Over and again, I hear people give reasons for not coming to church, and usually they entail to things like this: “I don’t like the music, it’s too old fashioned/too new,” “I don’t recognize it any more,” “the preacher’s too charismatic/too boring” “It’s too loud/quiet” “I don’t like the way they do things,” and much the same along these lines. If we’re being quite honest with ourselves (which often, we’re not), there’s only a handful (if even that) of reasons to not gather with the Church or to leave a congregation, but the majority of the ones we pick have nothing to do with how Scriptural a congregation is, but rather a matter of our tastes, comfort, and how they make us feel. The only reasons I truly believe that one should miss gathering together (as it is commanded in both the Old and New Testaments) is if the congregation is not the Scriptural Church (measure it against Scripture, not tradition or taste), or if your health keeps you from going out. Otherwise, we should seek to gather, and gather often!

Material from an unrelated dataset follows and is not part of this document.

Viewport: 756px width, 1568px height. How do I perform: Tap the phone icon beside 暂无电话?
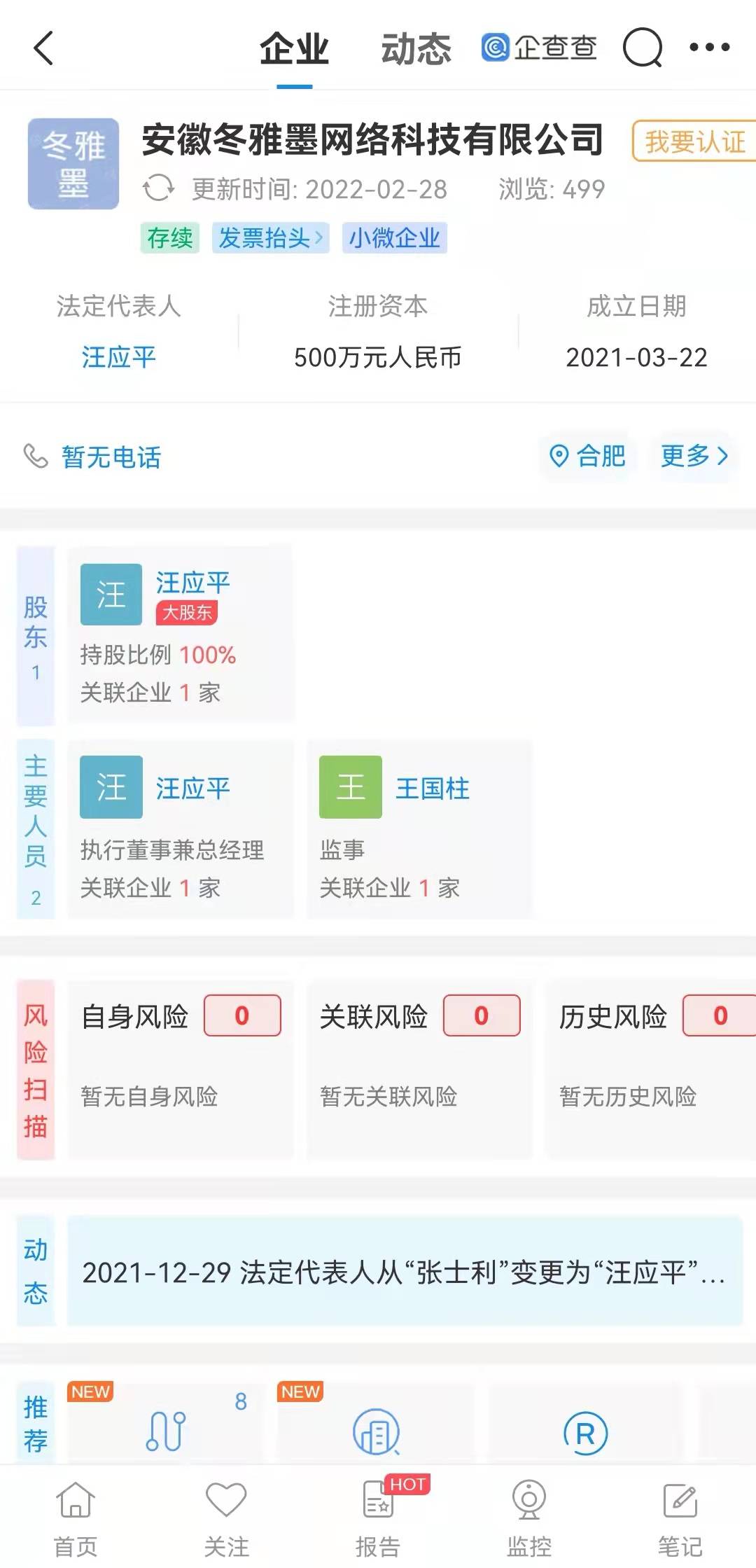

In the west, many of us look toward tradition and taste, but in India, many countries in Africa and the Middle East, China, and other parts of the world where following Christ is forbidden or oppressed, the true Church gathers on muddy floors, risks imprisonment and death to gather, and seeks to find Christ through the Bible wherever it can. They look after one another, and love one another as Christ commanded. They seek sound doctrine and to be as close to Christ as they possibly can. Loved ones, we have to stop looking at nostalgia, tradition, personal ambition (am I getting my way or not) and taste as the measure of a congregation, but how they follow and pursue Christ, honor and teach the Scriptures, and how they seek to be the Church that Christ calls them to be through the Scriptures.
The Church is to be a people who are so radically different than the World, following the Great Commandment, to love the Lord our God with all our Heart, mind, soul and strength, and loving our neighbor as ourselves (Matthew 22:35-40), while actively making a lifestyle of the Great Commission: to make disciples of all nations, baptizing them in the name of the Father and of the Son and of the Holy Spirit, teaching them to obey all of Christ’s commands, and fixing our eyes on Him who has all authority on heaven and on earth and is with us always, even to the end of the age (Matthew 28:16-20; this is a run on sentence if ever there was one, but if Paul can do it, so can I!). There are very few reasons to not gather with the Church, make sure that you’re using the proper viewpoint when choosing not to!
Matthew 22:34-40
But when the Pharisees heard that he had silenced the Sadducees, they gathered together. And one of them, a lawyer, asked him a question to test him. “Teacher, which is the great commandment in the Law?” And he said to him, “You shall love the Lord your God with all your heart and with all your soul and with all your mind. This is the great and first commandment. And a second is like it: You shall love your neighbor as yourself. On these two commandments depend all the Law and the Prophets.”
Matthew 28:16-20
Now the eleven disciples went to Galilee, to the mountain to which Jesus had directed them. And when they saw him they worshiped him, but some doubted. And Jesus came and said to them, “All authority in heaven and on earth has been given to me. Go therefore and make disciples of all nations, baptizing them in the name of the Father and of the Son and of the Holy Spirit, teaching them to observe all that I have commanded you. And behold, I am with you always, to the end of the age.”
Hebrews 10:19-25
Therefore, brothers, since we have confidence to enter the holy places by the blood of Jesus, by the new and living way that he opened for us through the curtain, that is, through his flesh, and since we have a great priest over the house of God, let us draw near with a true heart in full assurance of faith, with our hearts sprinkled clean from an evil conscience and our bodies washed with pure water. Let us hold fast the confession of our hope without wavering, for he who promised is faithful. And let us consider how to stir up one another to love and good works, not neglecting to meet together, as is the habit of some, but encouraging one another, and all the more as you see the Day drawing near.